Fin da allora ho imparato a non sforzarmi così tanto per far accadere qualcosa, ma piuttosto a rilassarmi e ascoltare: attraverso l’ascolto accade da sé, senza che da parte mia ci sia uno sforzo per farlo accadere. È questo che spiego a chi partecipa ai nostri gruppi in Italia e non capisce l’inglese.

E talvolta sono proprio gli italiani che non capiscono l’inglese ad avere un’esperienza più profonda durante i discorsi, perché diversamente da chi capisce l’inglese, non cercano di ascoltare attraverso la mente e di capire tutte le parole. Quindi si può dire che non capire la lingua a volte rappresenti persino un vantaggio.

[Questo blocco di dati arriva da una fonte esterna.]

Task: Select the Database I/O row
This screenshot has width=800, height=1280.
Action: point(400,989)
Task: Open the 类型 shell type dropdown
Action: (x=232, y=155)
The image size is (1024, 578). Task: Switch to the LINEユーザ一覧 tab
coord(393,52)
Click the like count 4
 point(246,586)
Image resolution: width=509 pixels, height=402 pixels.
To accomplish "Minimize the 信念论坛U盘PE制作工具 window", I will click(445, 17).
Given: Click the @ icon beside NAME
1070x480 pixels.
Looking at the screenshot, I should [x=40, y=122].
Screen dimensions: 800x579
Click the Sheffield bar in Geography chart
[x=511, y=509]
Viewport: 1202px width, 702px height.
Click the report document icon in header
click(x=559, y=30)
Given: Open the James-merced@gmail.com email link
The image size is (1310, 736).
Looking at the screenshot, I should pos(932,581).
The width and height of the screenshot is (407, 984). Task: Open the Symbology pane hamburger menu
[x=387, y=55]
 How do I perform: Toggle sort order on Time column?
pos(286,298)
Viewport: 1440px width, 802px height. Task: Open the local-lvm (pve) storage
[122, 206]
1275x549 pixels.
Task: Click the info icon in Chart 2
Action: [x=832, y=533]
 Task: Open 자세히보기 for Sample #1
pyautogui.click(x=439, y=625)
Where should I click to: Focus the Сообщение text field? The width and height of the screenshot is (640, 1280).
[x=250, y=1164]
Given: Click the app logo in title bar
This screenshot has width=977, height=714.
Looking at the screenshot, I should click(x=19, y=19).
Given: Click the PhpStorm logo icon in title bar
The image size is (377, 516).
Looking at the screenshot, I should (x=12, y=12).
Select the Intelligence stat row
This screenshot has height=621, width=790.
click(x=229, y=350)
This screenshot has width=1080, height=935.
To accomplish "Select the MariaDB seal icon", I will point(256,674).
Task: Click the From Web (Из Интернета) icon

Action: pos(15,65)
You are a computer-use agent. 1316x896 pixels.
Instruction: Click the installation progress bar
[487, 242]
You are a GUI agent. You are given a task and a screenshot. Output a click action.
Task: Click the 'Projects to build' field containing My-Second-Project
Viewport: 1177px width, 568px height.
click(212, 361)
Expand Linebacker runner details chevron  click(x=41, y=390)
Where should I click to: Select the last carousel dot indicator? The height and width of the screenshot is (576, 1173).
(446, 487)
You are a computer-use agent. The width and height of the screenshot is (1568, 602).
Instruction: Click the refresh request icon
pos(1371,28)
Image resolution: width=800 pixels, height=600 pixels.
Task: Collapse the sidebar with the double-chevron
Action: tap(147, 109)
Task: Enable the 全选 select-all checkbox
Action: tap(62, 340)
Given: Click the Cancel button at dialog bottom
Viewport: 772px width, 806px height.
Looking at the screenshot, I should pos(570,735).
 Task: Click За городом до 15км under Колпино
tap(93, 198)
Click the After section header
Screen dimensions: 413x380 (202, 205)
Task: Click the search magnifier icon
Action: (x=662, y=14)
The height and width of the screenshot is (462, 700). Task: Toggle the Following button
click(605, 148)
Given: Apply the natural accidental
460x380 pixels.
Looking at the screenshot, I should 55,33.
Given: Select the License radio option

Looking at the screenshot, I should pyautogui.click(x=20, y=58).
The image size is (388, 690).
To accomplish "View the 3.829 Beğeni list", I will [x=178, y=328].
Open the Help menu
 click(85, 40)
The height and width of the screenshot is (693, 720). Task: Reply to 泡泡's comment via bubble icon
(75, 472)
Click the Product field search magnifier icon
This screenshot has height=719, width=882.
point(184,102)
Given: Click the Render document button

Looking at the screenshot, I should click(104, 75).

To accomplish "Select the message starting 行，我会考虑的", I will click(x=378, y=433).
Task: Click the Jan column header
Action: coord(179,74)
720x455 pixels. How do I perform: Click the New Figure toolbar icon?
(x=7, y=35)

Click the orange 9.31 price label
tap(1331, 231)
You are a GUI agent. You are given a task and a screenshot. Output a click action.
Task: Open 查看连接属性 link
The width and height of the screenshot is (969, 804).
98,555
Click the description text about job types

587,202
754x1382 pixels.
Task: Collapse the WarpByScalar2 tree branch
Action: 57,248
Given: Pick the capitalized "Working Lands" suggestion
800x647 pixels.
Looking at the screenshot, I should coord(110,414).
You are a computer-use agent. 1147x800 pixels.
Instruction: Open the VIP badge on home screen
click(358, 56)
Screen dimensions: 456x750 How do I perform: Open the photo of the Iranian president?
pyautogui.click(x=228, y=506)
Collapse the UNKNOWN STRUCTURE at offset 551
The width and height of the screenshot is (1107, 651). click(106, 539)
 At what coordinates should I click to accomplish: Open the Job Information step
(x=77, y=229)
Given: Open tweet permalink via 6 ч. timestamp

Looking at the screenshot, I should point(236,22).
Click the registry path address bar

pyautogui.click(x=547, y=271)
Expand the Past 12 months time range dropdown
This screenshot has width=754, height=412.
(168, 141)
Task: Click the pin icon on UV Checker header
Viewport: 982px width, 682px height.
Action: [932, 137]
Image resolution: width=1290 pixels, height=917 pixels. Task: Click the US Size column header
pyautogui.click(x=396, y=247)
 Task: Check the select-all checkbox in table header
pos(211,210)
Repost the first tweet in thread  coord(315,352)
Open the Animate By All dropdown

La cosa importante, comunque, che si conosca l’inglese o no, è semplicemente rilassarsi e ricevere profondamente. Io dico “ricevere attraverso il cuore”, ma non è detto che per tutti sia così; per alcuni potrebbe essere uno spazio di silenzio senza pensieri nel quale ascoltano e ricevono semplicemente l’essenza di quello che il maestro sta indicando o suggerendo. E sento che ciò che Osho trasmette costantemente è la consapevolezza stessa, anche quando parla di alcuni aspetti della vita come l’amore, la gratitudine, l’energia che dimora nel nostro sistema. O quando descrive gli ostacoli, come la rivalità, la gelosia, la tristezza, le emozioni o qualsiasi altra cosa. Di qualunque cosa Osho parli, trasmette costantemente un livello profondo di comprensione di quella determinata cosa al di là della mente. Ma ancora più rilevante, trasmette costantemente la consapevolezza stessa, e aprendosi a questa trasmissione energetica la consapevolezza dentro ciascuno di noi è risvegliata dalla vibrazione veicolata da Osho. Per questo l’ascolto è estremamente importante.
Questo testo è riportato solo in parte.